[Source data]

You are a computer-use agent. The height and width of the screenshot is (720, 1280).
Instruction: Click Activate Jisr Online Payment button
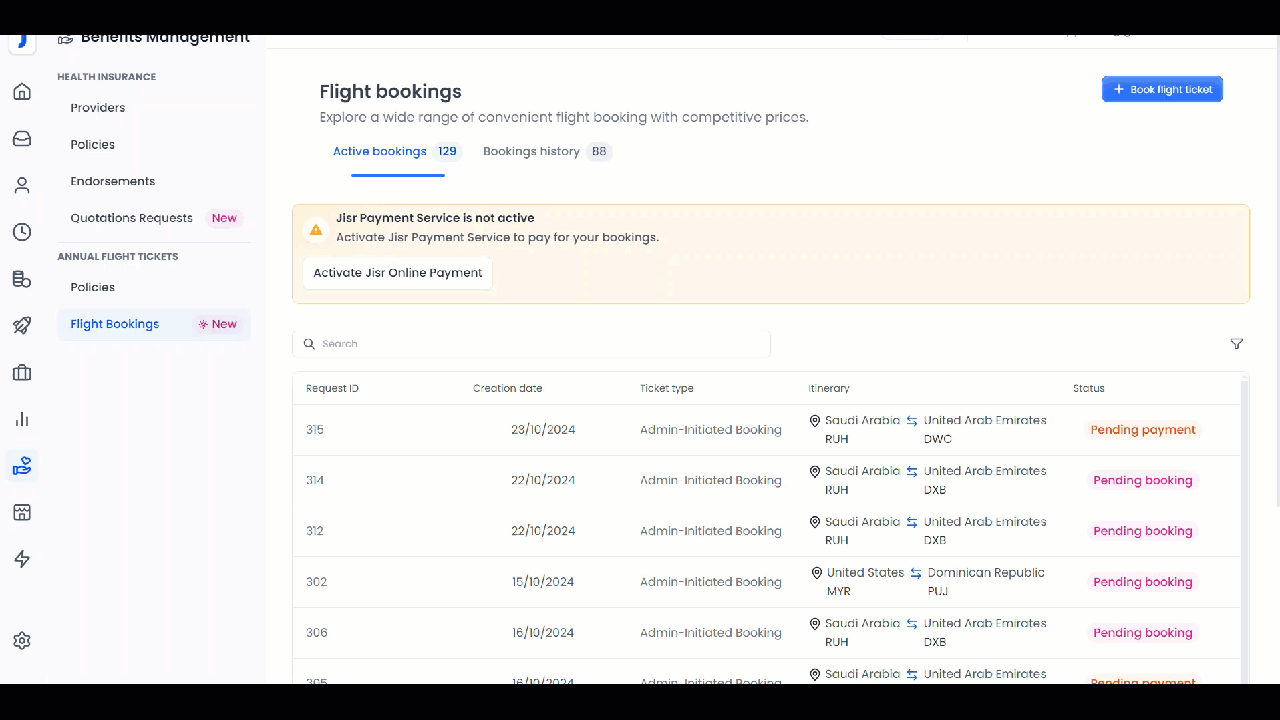[x=397, y=273]
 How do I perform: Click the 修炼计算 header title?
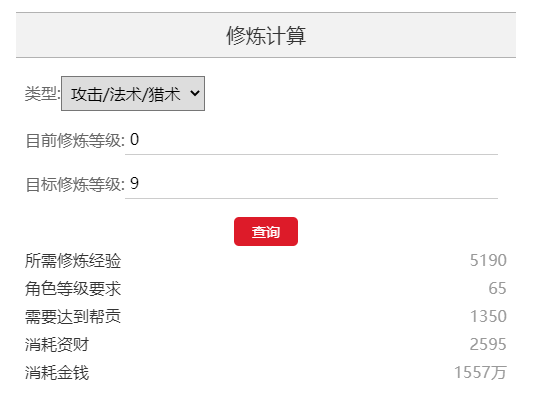tap(266, 35)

PROBLEM DETAILS: Your task is to return the entries above exactly, with no pictures.

TASK RESULT:
You are a computer-use agent. The height and width of the screenshot is (720, 1280).
Instruction: Click Activate Jisr Online Payment button
[x=397, y=273]
 How do I perform: Click the 修炼计算 header title?
tap(266, 35)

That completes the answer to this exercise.